There’s a half-joke among automotive enthusiasts that the answer to any car-choice question is always “Miata.” The recently introduced Mazda Miata with a retractable fastback RF gets similar updates to the traditional soft-top convertible version for 2019, including a slightly increased price: Club models now start at $33,240 with a six-speed manual transmission and $33,840 with a six-speed automatic, both increasing by $435. Grand Touring models of the MX-5 Miata increase $585 to $34,230 with the manual and $35,305 with the auto. All Mazda MX-5 Miata prices include an $895 destination fee.
The biggest news for this Mazda, however, is the increase in power from the Miata’s engine. Its SkyActiv 2.0-liter four-cylinder makes the same 181 horsepower and 151 lb-ft of torque as the convertible — a 17 percent horsepower increase from previous model years. Additional new features include a required-by-law standard backup camera across all trims and, for the first time, a standard tilt/telescoping steering wheel. Some MX-5 engineers purportedly resisted this change because of the added weight and only relented after steel parts in the steering column were replaced with aluminum to offset the increase.

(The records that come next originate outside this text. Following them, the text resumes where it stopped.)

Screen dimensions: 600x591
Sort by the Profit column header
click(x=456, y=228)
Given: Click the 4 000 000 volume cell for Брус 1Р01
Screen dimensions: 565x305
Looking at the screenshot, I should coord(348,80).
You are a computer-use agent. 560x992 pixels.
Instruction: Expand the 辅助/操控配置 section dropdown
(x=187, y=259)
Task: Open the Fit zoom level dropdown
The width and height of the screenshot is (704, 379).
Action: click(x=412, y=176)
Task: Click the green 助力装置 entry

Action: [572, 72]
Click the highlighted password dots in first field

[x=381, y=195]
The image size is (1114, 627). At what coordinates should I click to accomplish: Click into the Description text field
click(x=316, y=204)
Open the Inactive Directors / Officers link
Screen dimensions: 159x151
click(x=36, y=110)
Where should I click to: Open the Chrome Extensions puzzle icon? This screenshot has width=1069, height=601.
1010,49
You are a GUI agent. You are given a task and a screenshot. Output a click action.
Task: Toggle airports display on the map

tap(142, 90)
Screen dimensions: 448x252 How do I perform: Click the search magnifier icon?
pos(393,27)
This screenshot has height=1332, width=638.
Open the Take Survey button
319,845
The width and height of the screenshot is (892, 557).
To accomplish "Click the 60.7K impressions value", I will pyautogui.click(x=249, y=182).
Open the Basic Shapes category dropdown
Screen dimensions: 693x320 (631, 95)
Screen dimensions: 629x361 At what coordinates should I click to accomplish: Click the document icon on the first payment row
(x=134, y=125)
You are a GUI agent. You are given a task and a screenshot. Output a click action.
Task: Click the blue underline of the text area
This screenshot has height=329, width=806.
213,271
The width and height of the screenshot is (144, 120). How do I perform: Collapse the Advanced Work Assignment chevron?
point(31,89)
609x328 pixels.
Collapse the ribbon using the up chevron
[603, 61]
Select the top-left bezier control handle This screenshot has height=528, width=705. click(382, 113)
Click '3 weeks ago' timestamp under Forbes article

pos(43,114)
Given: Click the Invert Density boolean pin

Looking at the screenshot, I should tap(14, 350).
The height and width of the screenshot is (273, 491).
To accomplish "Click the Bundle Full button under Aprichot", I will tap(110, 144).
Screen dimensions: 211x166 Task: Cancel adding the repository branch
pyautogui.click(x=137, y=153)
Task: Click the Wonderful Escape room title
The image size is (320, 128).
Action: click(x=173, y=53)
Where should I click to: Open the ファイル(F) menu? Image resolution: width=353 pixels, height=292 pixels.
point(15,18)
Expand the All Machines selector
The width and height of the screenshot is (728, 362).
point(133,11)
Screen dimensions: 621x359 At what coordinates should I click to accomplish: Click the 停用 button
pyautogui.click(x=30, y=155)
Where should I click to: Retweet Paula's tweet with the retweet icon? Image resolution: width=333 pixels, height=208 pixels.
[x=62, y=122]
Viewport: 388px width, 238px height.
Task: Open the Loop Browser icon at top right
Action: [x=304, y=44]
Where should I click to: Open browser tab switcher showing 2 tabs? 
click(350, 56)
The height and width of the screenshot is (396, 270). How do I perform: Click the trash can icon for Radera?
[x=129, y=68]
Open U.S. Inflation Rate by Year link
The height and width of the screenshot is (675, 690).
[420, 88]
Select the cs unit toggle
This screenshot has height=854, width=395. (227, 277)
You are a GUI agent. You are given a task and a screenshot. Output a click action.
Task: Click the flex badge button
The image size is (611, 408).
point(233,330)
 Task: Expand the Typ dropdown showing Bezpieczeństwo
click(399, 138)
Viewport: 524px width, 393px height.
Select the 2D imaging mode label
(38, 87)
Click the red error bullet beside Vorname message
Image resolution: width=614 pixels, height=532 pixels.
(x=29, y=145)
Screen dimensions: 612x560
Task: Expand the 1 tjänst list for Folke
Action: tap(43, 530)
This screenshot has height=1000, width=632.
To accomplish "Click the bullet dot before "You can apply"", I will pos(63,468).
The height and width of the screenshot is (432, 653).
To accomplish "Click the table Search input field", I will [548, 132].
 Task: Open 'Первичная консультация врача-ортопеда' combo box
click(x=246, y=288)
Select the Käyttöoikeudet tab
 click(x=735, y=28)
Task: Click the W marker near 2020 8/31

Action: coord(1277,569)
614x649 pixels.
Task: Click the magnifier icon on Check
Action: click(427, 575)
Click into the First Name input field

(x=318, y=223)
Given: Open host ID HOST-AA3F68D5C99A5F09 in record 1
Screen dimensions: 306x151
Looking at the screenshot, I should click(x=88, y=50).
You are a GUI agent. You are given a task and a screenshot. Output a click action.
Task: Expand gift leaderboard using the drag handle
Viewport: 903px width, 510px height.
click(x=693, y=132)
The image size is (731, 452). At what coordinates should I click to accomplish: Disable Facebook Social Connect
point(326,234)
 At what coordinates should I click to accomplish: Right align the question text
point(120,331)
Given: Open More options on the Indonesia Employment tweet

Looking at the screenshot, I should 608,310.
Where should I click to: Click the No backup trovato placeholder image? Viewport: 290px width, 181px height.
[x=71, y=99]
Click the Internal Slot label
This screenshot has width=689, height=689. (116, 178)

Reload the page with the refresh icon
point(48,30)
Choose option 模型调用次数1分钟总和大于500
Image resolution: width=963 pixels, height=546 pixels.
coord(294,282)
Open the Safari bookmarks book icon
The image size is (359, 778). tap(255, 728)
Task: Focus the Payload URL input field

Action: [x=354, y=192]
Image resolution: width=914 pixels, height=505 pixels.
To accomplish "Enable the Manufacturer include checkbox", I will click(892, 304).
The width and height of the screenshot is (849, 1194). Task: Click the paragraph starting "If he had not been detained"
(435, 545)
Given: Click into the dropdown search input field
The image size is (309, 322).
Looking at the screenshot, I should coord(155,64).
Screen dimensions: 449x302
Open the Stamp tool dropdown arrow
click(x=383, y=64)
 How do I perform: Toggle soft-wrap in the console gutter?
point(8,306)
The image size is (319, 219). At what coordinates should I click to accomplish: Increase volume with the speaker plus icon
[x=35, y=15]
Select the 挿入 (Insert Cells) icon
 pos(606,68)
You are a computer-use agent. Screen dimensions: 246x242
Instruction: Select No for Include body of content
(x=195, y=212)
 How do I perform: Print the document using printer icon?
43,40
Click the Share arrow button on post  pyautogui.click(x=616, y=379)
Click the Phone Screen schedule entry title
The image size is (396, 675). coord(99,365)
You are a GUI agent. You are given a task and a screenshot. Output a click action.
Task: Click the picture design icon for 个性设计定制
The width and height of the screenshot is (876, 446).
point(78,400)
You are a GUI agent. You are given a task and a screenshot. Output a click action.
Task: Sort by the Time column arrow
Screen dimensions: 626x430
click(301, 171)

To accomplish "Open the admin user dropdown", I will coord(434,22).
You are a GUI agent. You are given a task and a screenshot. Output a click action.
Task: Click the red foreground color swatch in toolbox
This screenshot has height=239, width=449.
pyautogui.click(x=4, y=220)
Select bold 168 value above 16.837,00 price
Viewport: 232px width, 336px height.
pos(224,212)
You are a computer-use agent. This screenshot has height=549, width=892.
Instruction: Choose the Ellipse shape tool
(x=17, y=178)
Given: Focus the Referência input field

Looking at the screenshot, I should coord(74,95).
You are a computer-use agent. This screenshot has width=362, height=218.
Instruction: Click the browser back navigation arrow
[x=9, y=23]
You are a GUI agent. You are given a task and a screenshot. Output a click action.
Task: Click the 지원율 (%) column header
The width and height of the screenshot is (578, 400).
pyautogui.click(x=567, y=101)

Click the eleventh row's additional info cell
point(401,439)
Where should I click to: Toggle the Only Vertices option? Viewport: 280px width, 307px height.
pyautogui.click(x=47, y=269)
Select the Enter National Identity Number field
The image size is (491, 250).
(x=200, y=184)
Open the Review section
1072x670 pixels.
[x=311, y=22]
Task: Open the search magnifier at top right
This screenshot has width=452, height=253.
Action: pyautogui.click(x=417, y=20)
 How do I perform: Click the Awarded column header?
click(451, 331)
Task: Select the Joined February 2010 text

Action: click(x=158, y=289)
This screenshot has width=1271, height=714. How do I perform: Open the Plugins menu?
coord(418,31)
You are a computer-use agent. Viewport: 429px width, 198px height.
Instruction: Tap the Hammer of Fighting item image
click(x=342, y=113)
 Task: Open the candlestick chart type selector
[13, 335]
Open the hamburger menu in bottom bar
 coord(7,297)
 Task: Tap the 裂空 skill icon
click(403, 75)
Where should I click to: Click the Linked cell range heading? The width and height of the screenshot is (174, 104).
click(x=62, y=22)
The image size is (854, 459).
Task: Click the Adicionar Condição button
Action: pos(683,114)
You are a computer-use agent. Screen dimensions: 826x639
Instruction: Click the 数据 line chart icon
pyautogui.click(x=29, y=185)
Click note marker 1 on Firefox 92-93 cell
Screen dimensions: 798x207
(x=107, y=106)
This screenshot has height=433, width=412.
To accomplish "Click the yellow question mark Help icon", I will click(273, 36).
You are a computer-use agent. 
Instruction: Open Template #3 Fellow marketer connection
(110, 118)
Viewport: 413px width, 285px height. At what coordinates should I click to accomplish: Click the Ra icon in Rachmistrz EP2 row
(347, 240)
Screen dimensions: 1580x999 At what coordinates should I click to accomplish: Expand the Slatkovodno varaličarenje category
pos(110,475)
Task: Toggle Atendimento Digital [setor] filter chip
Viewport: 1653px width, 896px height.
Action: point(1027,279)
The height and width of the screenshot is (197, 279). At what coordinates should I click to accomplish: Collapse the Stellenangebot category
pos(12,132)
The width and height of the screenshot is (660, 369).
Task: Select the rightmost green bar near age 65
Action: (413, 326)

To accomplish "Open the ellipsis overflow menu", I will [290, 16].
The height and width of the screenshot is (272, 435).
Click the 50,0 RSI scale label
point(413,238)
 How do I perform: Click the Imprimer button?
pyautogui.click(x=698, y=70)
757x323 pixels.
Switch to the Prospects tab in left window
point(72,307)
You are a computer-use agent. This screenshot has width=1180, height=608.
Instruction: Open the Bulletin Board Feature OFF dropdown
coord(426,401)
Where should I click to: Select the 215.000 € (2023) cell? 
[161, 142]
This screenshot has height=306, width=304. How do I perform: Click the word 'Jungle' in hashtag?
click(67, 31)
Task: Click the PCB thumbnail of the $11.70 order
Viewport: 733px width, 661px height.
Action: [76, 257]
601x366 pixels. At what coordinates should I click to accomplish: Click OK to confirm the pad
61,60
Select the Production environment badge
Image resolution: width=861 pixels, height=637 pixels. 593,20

Newly available options packages on the MX-5 Miata RF include a GT-S Package, available on Grand Touring models with the six-speed manual, adding a front-shock tower brace, a limited-slip rear differential and Bilstein dampers for an extra $750. MX-5 Miata club models can now be equipped with Brembo brakes and BBS Miata wheels for $3,770; bump that up to $4,670 and Mazda will throw in Recaro bucket seats along with the MX-5’s brake and wheel updates. The Recaros can’t be had on their own, and both the brake/wheel and brake/wheel/seat upgrades are only available on Mazda Miata models equipped with a manual transmission.
You may have noticed that no factory performance options are available for automatic-transmission-equipped models. Take the not at all subtle hint and get the manual if you’re able.